◆ PROBLEMS TO WORK ON:
a) In the book review below, where do Ralph Adolphs and David Anderson teach neuroscience?
b) Transcribe the book review below word for word, from "The Neuroscience of Emotion provides" to "is extremely rewarding.".

----- PASSAGE FOR REVIEW -----

A tour of contemporary emotion research

'The Neuroscience of Emotion' by Ralph Adolphs & David J. Anderson (Princeton University Press; Hb £35.00). Reviewed by Carolyn Saund.

The Neuroscience of Emotion provides an overview of the history, current theories and, importantly, limitations of research in emotion. It serves as an introduction to the field primarily for research scientists in adjacent areas, as it presumes the reader has a firm grasp of scientific methods and rudimentary knowledge of neuroscience. However, for those with appropriate background and curiosity, it is extremely rewarding.

Ralph Adolphs and David Anderson are both professors of neuroscience at the California Institute of Technology, with respective specialties in human and animal emotion. Both bring to the book their accomplished scientific careers, as well as extensive engagement with the general public about current issues in neuroscience.

----- SUPPLIED DATA -----

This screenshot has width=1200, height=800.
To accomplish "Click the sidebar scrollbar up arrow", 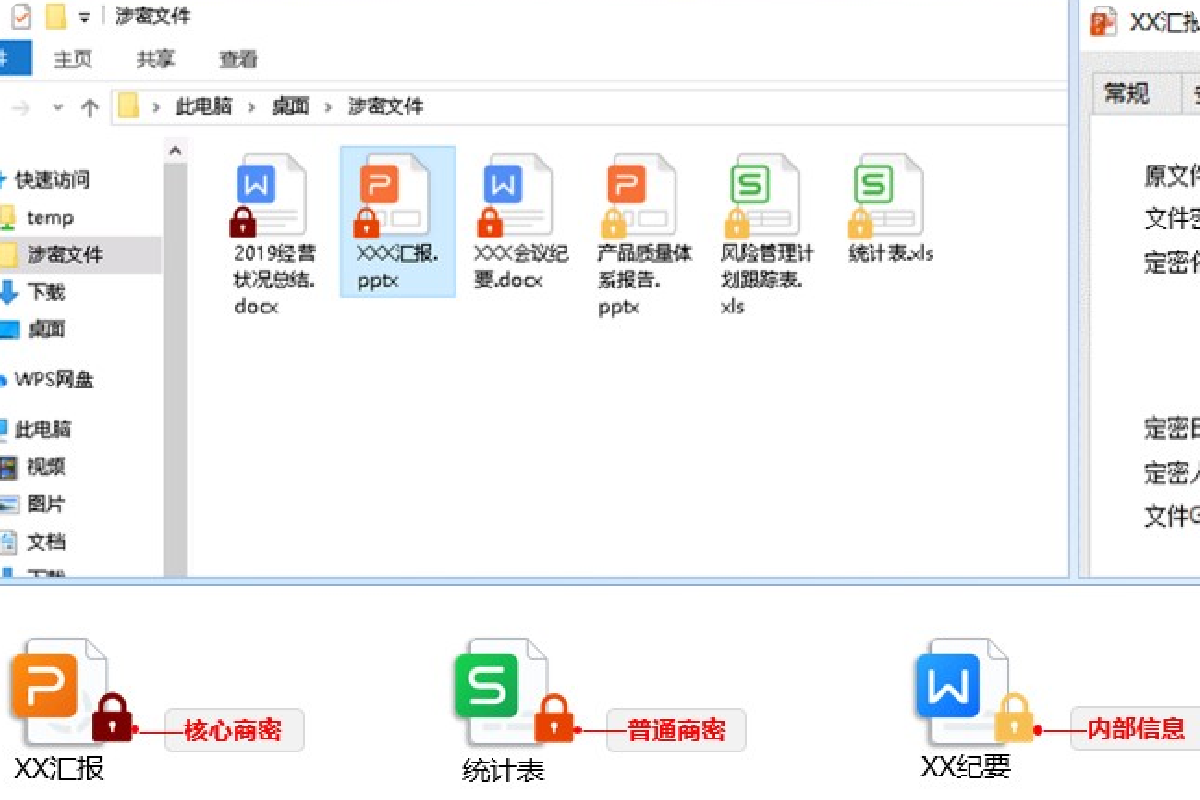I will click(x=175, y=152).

-----
----- SUPPLIED DATA -----

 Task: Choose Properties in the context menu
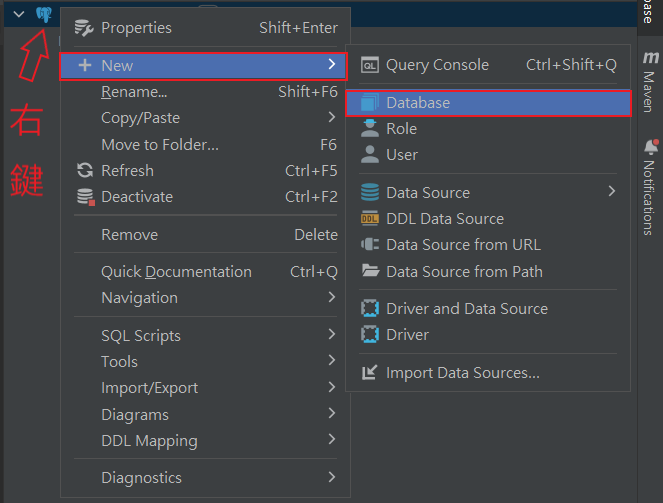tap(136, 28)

-----

◆ SOLUTIONS BY TASK:
a) They are professors of neuroscience at the California Institute of Technology.

b)
The Neuroscience of Emotion provides an overview of the history, current theories and, importantly, limitations of research in emotion. It serves as an introduction to the field primarily for research scientists in adjacent areas, as it presumes the reader has a firm grasp of scientific methods and rudimentary knowledge of neuroscience. However, for those with appropriate background and curiosity, it is extremely rewarding.